Der Demonstration vorausgegangen war eine Klage gegen versammlungsfeindliche Demonstrationsauflagen im Eilverfahren. Die Stadt hatte u.a. eine Beteiligung mit Inlinern oder Skateboard untersagt. Das wurde durch das Verwaltungsgericht aufgehoben.

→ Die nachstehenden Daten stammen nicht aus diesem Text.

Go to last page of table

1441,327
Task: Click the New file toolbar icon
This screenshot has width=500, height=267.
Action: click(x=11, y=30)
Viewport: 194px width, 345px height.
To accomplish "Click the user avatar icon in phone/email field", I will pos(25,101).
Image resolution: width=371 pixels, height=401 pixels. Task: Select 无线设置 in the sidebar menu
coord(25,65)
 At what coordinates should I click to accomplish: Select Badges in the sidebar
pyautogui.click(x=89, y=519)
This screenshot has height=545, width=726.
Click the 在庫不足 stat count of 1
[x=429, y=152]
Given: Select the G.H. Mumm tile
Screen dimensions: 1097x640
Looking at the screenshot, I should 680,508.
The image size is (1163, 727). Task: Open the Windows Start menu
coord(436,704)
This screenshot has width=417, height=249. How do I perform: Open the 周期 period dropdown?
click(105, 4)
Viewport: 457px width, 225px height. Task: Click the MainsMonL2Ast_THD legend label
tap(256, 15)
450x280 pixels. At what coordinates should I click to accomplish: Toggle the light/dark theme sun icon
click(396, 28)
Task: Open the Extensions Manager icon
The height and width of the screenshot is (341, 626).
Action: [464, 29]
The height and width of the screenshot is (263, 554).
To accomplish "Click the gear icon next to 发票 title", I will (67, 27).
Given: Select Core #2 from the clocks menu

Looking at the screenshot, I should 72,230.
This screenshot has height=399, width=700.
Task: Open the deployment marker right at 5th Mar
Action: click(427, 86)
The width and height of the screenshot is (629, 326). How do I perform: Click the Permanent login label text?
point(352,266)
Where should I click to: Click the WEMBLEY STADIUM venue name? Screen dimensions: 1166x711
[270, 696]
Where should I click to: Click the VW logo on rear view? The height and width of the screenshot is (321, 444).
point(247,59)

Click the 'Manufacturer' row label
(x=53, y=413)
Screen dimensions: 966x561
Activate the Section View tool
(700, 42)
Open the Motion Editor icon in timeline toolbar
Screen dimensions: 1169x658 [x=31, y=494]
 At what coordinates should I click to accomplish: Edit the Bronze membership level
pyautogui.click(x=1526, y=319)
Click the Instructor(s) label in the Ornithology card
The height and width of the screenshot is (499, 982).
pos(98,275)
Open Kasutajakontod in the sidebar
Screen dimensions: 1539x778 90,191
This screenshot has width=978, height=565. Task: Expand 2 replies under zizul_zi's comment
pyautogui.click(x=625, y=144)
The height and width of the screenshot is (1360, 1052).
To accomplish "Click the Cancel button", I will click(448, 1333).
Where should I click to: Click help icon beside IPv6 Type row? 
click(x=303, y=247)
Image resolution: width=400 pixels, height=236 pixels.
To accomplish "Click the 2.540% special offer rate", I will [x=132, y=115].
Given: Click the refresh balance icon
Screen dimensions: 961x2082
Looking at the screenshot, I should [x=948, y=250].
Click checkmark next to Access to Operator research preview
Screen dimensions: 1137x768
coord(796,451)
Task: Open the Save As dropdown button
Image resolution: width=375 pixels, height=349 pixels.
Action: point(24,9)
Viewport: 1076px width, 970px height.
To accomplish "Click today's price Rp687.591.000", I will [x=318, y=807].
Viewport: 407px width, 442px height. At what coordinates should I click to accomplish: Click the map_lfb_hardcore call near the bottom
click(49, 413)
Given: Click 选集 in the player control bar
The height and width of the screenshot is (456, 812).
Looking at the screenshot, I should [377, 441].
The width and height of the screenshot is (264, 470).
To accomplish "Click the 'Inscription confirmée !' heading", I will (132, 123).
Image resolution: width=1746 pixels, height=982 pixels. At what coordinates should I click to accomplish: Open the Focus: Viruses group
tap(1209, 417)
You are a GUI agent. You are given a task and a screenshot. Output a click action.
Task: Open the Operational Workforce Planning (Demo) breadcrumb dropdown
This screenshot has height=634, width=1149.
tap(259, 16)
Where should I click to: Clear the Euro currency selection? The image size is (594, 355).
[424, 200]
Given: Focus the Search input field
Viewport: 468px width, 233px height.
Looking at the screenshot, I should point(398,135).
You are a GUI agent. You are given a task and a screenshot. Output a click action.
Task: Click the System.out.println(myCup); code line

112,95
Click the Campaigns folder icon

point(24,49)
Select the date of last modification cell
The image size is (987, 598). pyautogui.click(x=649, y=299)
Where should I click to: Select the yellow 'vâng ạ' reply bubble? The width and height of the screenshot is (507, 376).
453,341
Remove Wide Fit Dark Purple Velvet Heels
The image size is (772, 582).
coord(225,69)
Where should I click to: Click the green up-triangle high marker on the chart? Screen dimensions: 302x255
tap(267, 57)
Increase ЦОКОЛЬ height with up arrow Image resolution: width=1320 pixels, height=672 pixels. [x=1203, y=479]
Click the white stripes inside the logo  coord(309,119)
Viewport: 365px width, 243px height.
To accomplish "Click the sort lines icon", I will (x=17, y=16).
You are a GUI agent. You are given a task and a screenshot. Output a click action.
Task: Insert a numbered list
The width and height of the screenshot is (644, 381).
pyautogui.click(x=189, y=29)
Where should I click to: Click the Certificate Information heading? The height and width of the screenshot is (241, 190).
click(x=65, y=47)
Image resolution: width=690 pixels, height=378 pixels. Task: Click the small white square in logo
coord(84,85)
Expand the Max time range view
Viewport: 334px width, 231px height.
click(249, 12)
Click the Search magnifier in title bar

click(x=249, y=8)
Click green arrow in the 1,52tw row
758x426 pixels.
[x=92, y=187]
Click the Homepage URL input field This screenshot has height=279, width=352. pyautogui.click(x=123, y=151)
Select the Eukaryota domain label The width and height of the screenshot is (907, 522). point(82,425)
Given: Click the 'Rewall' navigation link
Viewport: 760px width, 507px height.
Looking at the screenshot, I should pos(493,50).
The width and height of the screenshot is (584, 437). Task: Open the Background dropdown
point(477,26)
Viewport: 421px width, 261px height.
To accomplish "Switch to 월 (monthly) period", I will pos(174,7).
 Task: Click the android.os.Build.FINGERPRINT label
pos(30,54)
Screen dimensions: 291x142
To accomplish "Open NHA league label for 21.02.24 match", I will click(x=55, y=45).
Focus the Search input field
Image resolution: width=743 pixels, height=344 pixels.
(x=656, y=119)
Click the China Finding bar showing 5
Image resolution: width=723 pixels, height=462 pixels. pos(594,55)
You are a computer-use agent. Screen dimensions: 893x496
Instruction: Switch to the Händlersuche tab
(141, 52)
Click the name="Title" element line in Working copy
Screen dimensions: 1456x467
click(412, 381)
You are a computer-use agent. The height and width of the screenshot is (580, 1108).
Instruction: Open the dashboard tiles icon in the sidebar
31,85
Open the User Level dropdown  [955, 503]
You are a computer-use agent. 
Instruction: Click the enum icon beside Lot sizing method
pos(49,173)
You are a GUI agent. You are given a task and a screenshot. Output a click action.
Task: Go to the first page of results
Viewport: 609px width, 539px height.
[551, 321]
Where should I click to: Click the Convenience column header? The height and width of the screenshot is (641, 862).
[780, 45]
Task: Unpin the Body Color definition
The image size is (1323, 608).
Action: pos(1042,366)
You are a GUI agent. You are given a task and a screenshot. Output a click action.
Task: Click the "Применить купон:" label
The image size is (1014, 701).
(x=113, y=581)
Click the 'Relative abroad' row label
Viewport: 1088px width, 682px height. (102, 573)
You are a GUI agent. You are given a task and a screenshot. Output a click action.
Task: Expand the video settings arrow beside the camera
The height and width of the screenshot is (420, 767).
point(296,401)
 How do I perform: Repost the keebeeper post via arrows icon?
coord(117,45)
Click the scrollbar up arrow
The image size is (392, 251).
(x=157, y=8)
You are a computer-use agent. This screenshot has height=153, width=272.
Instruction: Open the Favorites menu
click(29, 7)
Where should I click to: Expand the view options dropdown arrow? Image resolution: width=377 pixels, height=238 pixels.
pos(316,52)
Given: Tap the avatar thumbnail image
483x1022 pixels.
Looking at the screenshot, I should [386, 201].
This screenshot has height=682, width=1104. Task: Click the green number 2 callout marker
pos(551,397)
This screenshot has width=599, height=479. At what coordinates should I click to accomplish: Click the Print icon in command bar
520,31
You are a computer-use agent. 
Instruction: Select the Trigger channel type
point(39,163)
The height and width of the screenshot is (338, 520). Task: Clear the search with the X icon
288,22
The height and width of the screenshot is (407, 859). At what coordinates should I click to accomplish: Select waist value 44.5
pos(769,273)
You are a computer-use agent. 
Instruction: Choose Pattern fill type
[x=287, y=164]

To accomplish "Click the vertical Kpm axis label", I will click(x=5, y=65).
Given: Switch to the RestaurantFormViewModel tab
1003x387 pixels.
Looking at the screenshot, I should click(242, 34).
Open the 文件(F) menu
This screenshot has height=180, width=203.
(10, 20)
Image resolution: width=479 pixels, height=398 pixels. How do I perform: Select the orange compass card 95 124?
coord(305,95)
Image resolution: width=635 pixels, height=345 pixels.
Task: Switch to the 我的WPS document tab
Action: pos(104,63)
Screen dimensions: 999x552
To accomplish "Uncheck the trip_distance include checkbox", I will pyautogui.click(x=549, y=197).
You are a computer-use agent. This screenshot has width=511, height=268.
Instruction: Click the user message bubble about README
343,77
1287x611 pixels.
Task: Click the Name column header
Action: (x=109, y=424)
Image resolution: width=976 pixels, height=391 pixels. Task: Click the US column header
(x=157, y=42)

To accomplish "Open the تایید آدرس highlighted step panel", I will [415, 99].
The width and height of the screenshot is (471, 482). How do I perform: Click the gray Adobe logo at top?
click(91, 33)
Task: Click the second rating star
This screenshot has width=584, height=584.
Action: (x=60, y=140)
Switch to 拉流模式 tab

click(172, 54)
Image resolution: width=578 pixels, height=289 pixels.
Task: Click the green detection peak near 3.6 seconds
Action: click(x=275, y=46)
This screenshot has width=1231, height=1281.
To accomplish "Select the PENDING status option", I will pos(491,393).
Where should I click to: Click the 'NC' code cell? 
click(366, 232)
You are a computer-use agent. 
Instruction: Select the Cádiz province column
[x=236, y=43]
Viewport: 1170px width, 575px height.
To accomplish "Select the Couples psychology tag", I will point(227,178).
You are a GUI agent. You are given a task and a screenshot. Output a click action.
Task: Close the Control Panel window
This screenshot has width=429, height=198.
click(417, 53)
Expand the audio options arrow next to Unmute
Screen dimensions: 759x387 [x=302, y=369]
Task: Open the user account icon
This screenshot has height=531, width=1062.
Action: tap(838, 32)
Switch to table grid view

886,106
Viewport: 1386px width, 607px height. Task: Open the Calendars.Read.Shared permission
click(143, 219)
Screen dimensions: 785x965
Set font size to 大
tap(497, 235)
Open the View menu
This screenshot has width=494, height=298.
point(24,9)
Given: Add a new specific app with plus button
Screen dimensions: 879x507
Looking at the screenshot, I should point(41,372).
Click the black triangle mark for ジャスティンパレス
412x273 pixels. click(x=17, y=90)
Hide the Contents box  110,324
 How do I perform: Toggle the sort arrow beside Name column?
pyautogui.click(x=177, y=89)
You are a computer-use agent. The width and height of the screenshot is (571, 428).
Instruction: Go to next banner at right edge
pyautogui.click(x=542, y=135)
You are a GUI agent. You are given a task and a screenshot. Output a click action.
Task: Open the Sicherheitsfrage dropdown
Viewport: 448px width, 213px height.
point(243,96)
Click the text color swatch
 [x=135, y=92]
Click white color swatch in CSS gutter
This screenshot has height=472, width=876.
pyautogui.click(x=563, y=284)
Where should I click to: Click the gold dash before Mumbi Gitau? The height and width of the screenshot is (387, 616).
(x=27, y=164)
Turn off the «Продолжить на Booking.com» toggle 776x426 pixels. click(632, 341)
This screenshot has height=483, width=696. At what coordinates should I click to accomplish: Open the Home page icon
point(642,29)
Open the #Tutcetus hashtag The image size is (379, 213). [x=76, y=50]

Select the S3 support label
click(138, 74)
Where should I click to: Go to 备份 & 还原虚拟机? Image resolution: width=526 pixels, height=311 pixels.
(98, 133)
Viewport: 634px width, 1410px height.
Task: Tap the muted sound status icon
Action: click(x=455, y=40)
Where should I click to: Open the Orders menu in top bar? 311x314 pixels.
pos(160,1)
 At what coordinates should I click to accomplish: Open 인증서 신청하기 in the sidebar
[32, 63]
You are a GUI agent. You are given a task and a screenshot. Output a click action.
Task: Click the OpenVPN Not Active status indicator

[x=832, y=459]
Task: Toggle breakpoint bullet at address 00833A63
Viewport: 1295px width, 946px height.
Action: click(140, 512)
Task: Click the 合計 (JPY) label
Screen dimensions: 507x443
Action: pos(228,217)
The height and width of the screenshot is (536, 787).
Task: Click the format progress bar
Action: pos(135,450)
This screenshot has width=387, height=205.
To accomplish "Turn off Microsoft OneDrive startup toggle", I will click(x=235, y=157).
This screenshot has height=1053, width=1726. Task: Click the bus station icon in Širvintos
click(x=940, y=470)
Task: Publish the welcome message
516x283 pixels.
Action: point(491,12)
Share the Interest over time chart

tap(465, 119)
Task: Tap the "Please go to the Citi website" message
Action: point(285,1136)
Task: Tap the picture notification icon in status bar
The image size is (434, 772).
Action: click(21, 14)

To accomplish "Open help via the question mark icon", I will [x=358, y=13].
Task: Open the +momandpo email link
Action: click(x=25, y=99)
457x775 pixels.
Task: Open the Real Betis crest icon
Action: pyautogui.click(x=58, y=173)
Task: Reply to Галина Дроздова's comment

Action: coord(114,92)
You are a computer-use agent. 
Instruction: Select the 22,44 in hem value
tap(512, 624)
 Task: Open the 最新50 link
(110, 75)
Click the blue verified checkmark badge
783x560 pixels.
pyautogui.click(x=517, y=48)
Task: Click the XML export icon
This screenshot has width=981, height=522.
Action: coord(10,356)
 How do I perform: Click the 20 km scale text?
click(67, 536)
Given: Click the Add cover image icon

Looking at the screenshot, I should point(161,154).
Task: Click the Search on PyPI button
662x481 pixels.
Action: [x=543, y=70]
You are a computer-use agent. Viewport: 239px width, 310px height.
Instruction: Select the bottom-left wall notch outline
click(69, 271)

Der Widerstand geht weiter
Neben der Autobahn GmbH gibt es weitere Akteur*innen, die Interesse am zügigen Bau der Autobahn haben: Hervorzuheben ist die IHK Lüneburg-Wolfsburg, welche durch Öffentlichkeitsarbeit (fragwürdige Umfragen, Pressemitteilungen, pro A39-Vernetzung) die öffentliche Meinung beeinflusst. VW ist ebenfalls ein starker Befürworter des Projektes, da eine durchgängige A39 aufgrund der Anbindung an die norddeutschen Häfen dem Automobilkonzern ermöglicht, just-in-time zu produzieren. Entsprechend geht der Konzern hart gegen Menschen vor, die Widerstand leisten und hat in Wolfsburg zahlreiche Anzeigen gegen Aktivist*innen erstattet (vgl. GWR 498).
Mehre Gerichtsprozesse stehen in den kommenden Monaten an.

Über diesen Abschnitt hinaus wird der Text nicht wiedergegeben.